PS: it is always a good practice to use WebDriverWait instead of hard pause, because with WebDriverWait your test will be more quickly, since you don't have to wait the whole amount of time, but only until expected_conditions will be satisfied. As I understood, you are just playing arround at the moment, but for the future WebDriverWait is better to use.
At least with Python and Chrome driver, my experience is that even when using
WebDriverWait you STILL need to use time.sleep for things to work reliably. using implicitly_wait doesnt work. I need to put time.sleep(1) after each operation, or sometimes things don't fire off.
So we had this same problem, what we did was modify the driver class in selenium with a decorator to sleep for .44 seconds on functions that we modified in the get_driver() function. In this case we wanted to wait to find elements by class, name and id before selenium inputted our desired content. Worked like a charm.
def sleep_decorator(func):
def wrapper(*args, **kwargs):
time.sleep(.44) # Added side-effect
return func(*args, **kwargs) # Modified return
return wrapper
def get_driver():
driver = webdriver.Chrome()
driver.find_element_by_id = sleep_decorator(driver.find_element_by_id)

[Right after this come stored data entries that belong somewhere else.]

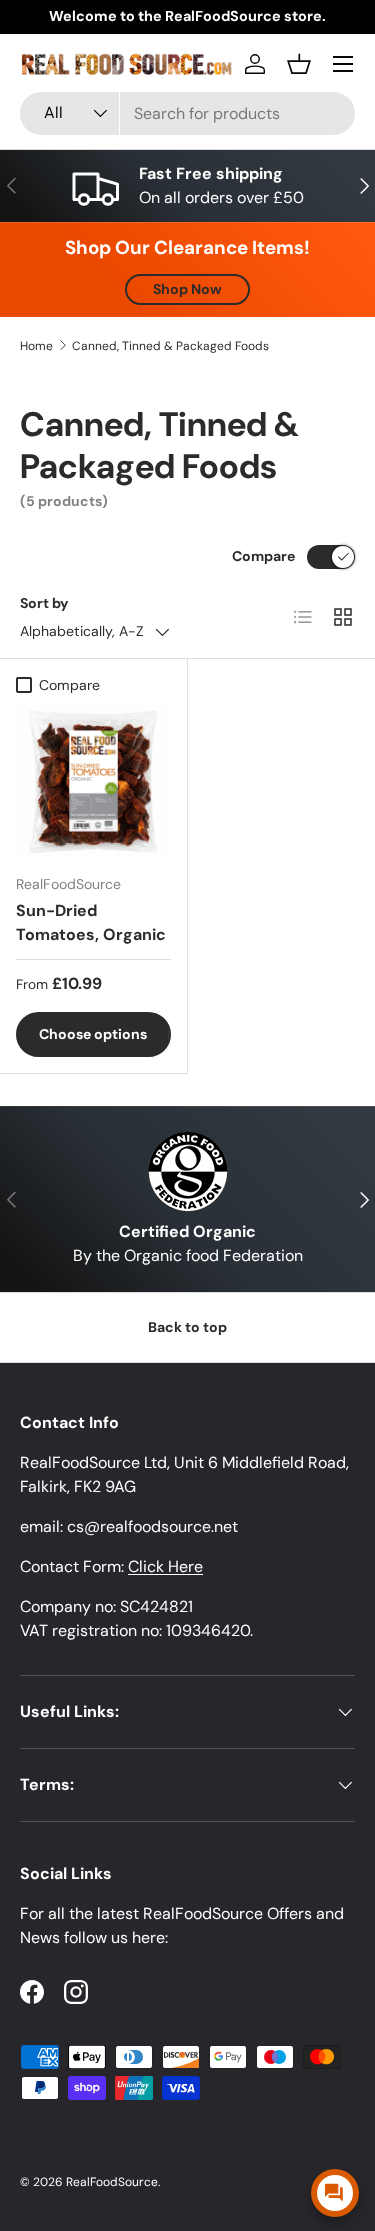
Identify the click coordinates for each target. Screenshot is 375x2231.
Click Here (165, 1566)
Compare (263, 556)
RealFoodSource (112, 2182)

driver.find_element_by_name = sleep_decorator(driver.find_element_by_name)
driver.find_element_by_class_name = sleep_decorator(driver.find_element_by_class_name)
driver.find_elements_by_id = sleep_decorator(driver.find_elements_by_id)
driver.find_elements_by_name = sleep_decorator(driver.find_elements_by_name)
driver.find_elements_by_class_name = sleep_decorator(driver.find_elements_by_class_name)
return driver
By using this WebDriverWait(driver,10) , you have declared the Explicit wait. This is just the declaration , you are not using explicit wait at all.
For make use of Explicit wait, you will have to bind the above code with EC which is Expected condition.
Something like :
wait = WebDriverWait(driver,10)
element = wait.until(EC.element_to_be_clickable((By.NAME, 'q')))
element.send_keys("Hi Google")
You can refer this link for explicit wait : Explicit wait
Note that time.sleep(10) is worst/extreme type of explicit wait which sets the condition to an exact time period to wait. There are some convenience methods provided that help you write code that will wait only as long as required. WebDriverWait in combination with ExpectedCondition is one way this can be accomplished.